The request:
Write out the data again with "Click" changed to "Tap" everywhere and nothing else altered. Omit the pictures.

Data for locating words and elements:
==========

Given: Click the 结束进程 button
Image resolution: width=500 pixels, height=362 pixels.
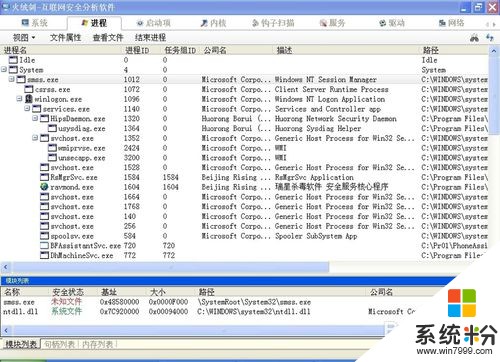Looking at the screenshot, I should (x=150, y=38).
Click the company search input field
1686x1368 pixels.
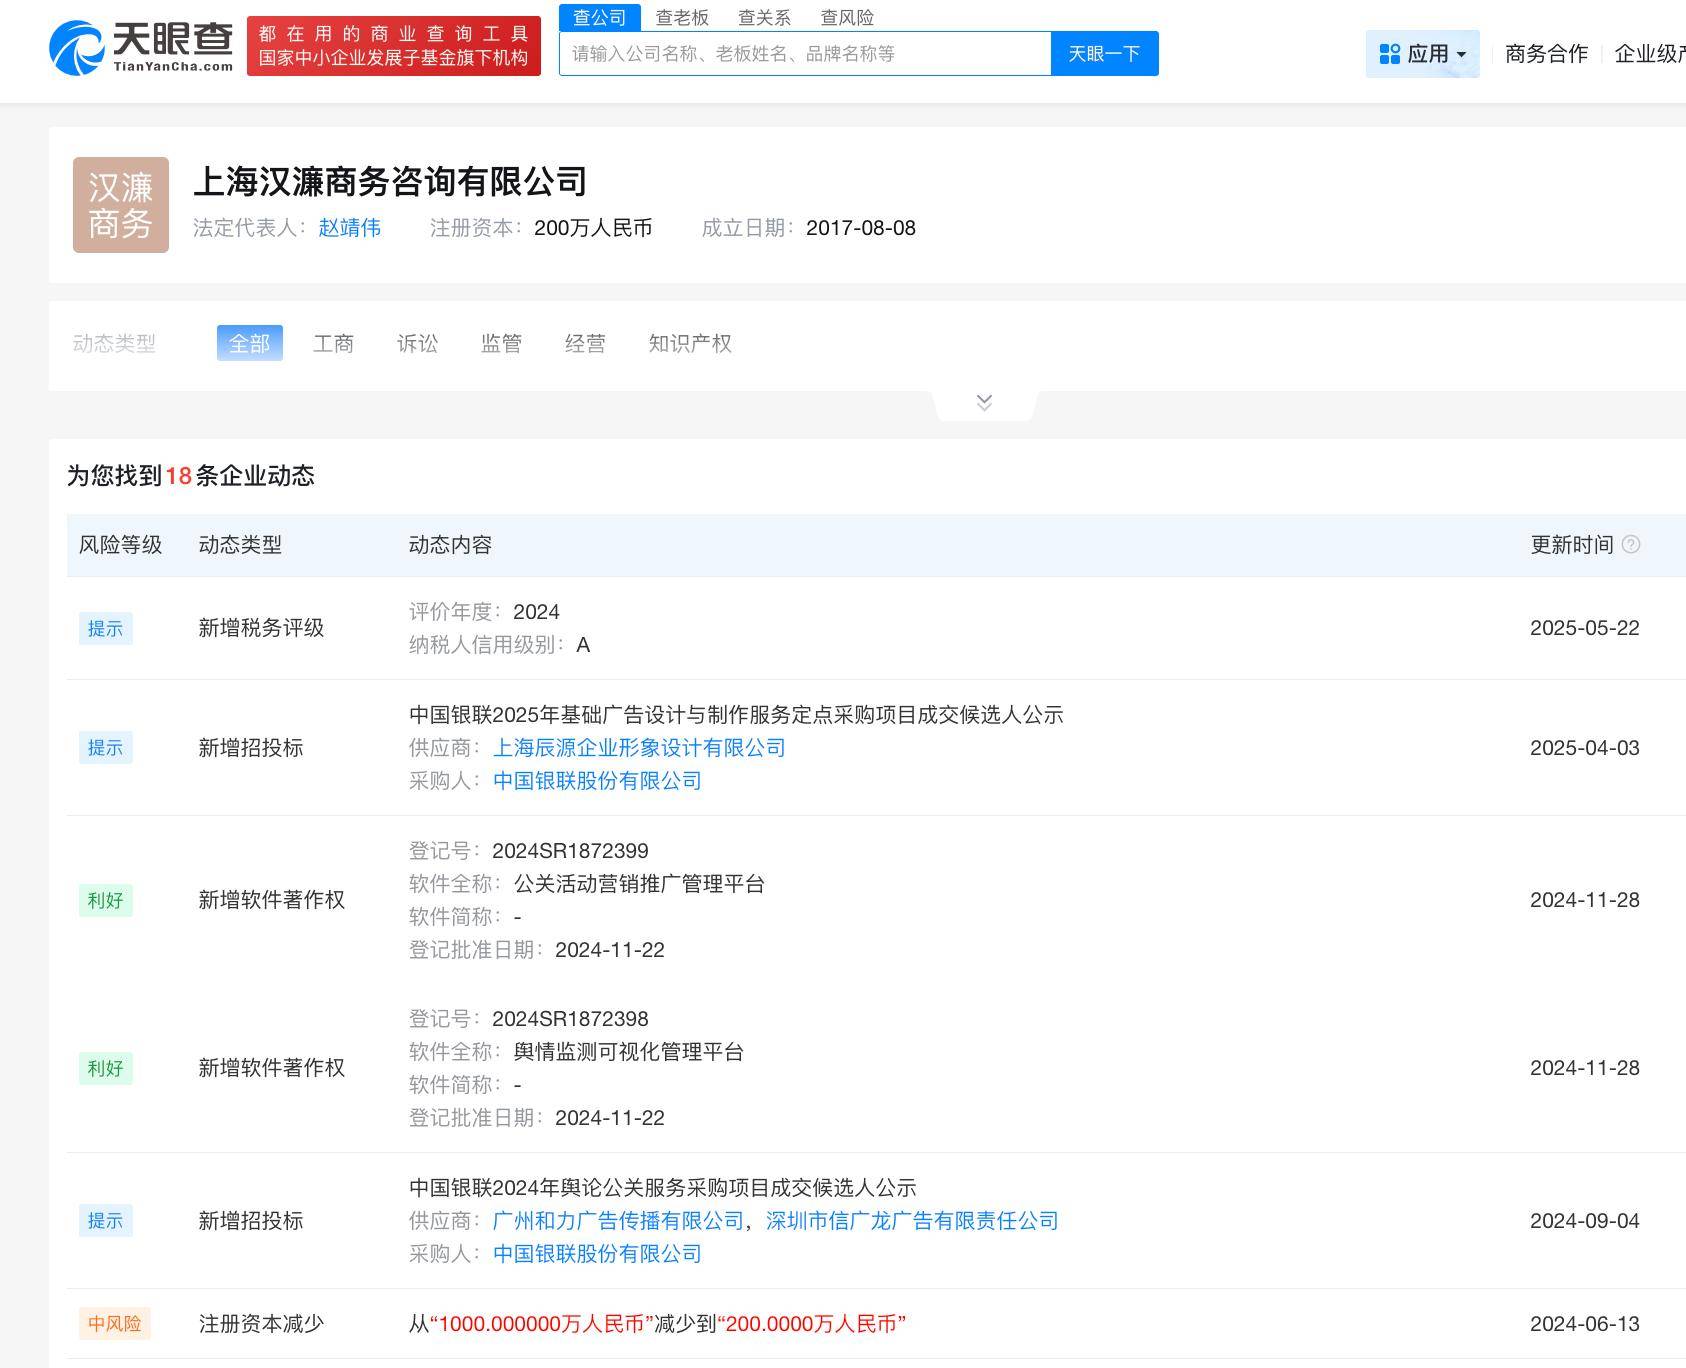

==========

Solution to the exercise:
Given: Tap the 结束进程 button
Image resolution: width=500 pixels, height=362 pixels.
Looking at the screenshot, I should (x=150, y=38).
Tap the company search input field
1686x1368 pixels.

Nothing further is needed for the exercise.